● **The task**: Rewrite all of the material below with every "Viewport" renamed to "Window" and all other text unchanged. Leave the pictures out.

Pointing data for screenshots
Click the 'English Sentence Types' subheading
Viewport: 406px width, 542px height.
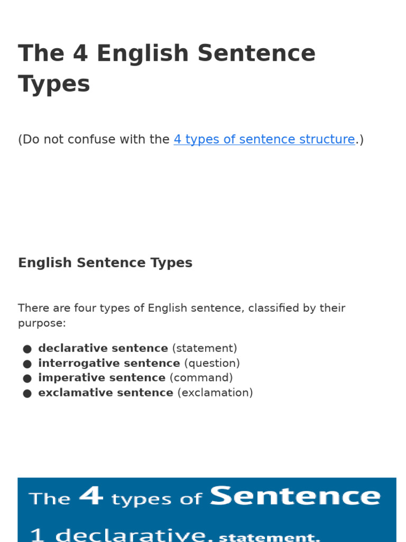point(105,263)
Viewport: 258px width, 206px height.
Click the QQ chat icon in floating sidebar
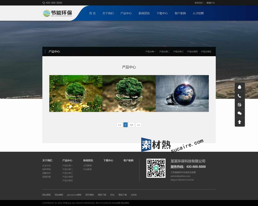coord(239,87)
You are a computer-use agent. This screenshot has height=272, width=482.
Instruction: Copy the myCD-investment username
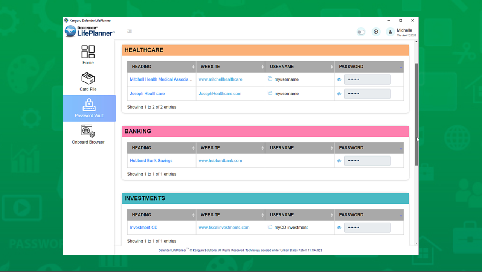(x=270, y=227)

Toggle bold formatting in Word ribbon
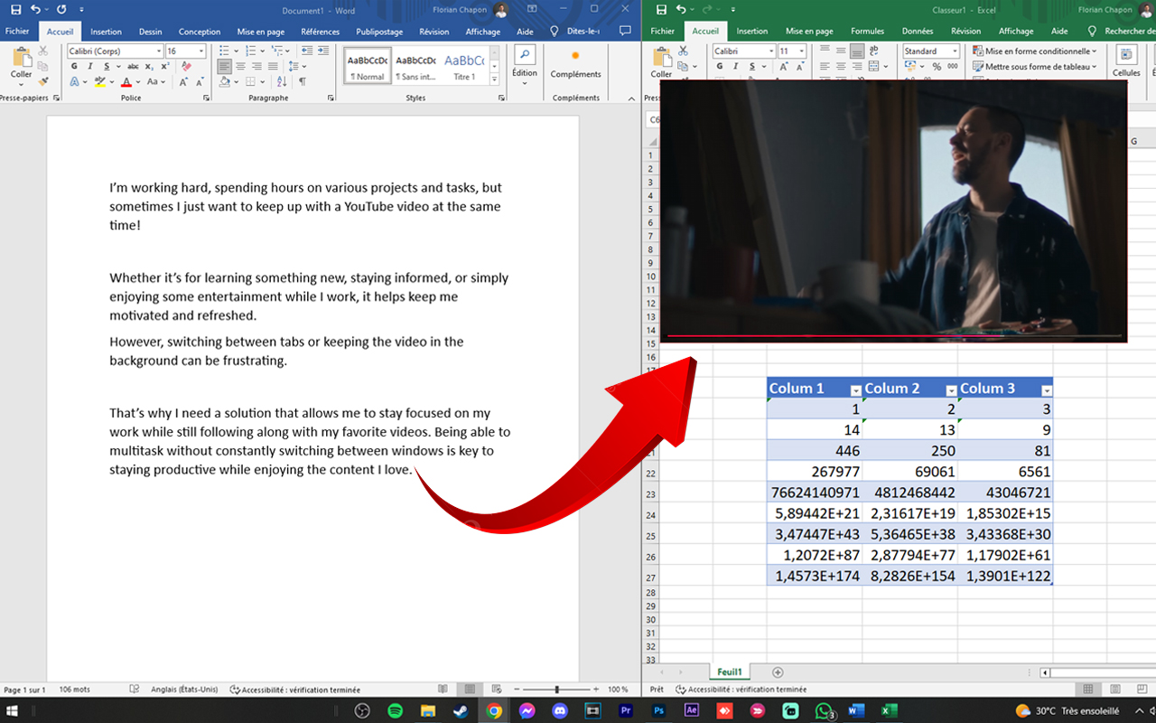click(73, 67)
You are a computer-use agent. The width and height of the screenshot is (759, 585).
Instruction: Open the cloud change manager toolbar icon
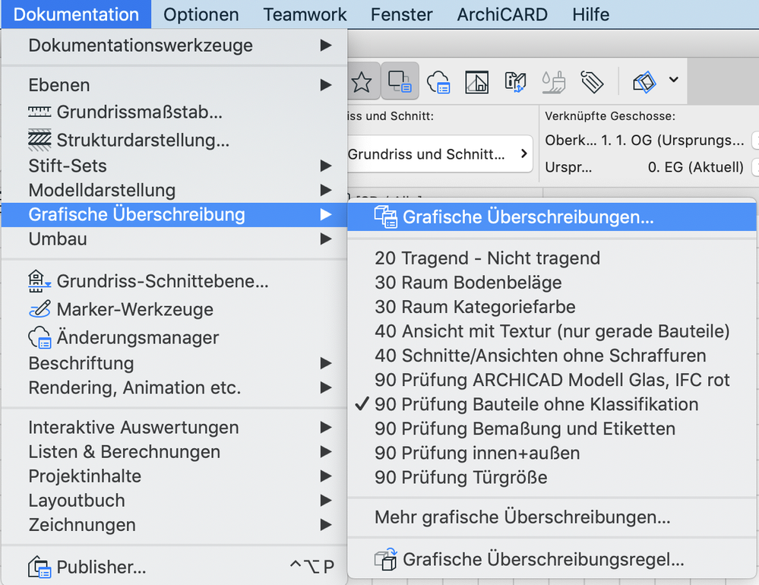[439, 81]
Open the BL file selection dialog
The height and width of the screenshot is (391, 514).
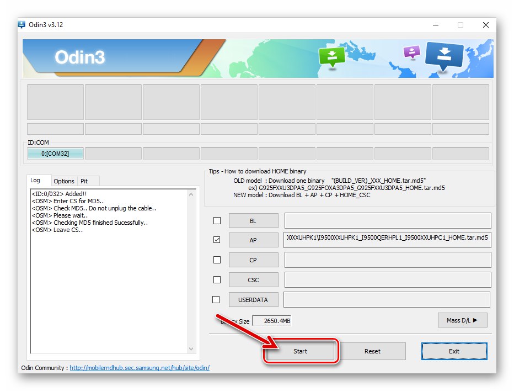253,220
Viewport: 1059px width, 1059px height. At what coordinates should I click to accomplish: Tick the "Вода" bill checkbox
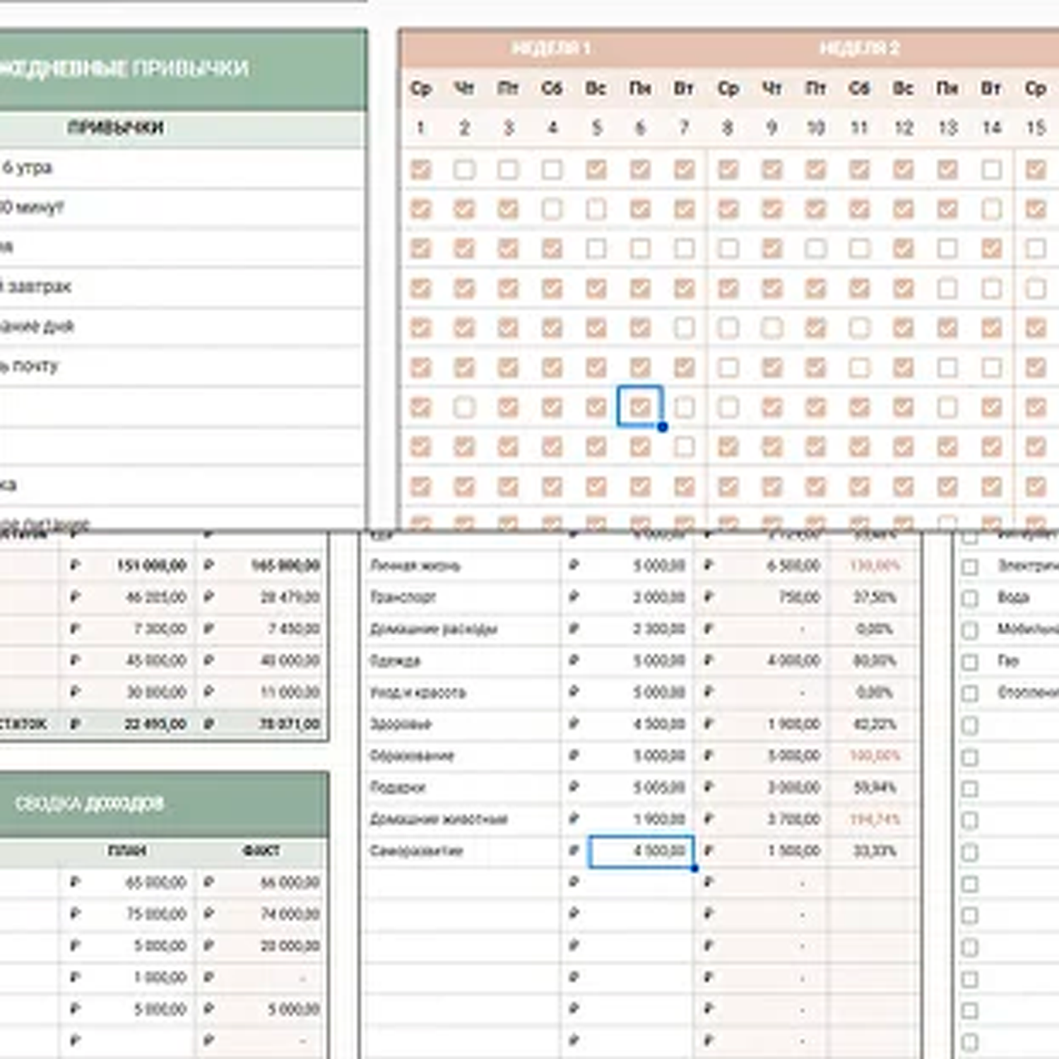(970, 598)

● **Reply**:
Click the 'English Sentence Types' subheading
Window: 406px width, 542px height.
point(105,263)
Window: 258px width, 206px height.
Click the QQ chat icon in floating sidebar
coord(239,87)
You are a computer-use agent. This screenshot has height=272, width=482.
Instruction: Copy the myCD-investment username
(x=270, y=227)

Toggle bold formatting in Word ribbon
click(73, 67)
You are a computer-use agent. The width and height of the screenshot is (759, 585).
Instruction: Open the cloud change manager toolbar icon
[439, 81]
Open the BL file selection dialog
The height and width of the screenshot is (391, 514).
253,220
Window: 1059px width, 1059px height. At what coordinates should I click to accomplish: Tick the "Вода" bill checkbox
(970, 598)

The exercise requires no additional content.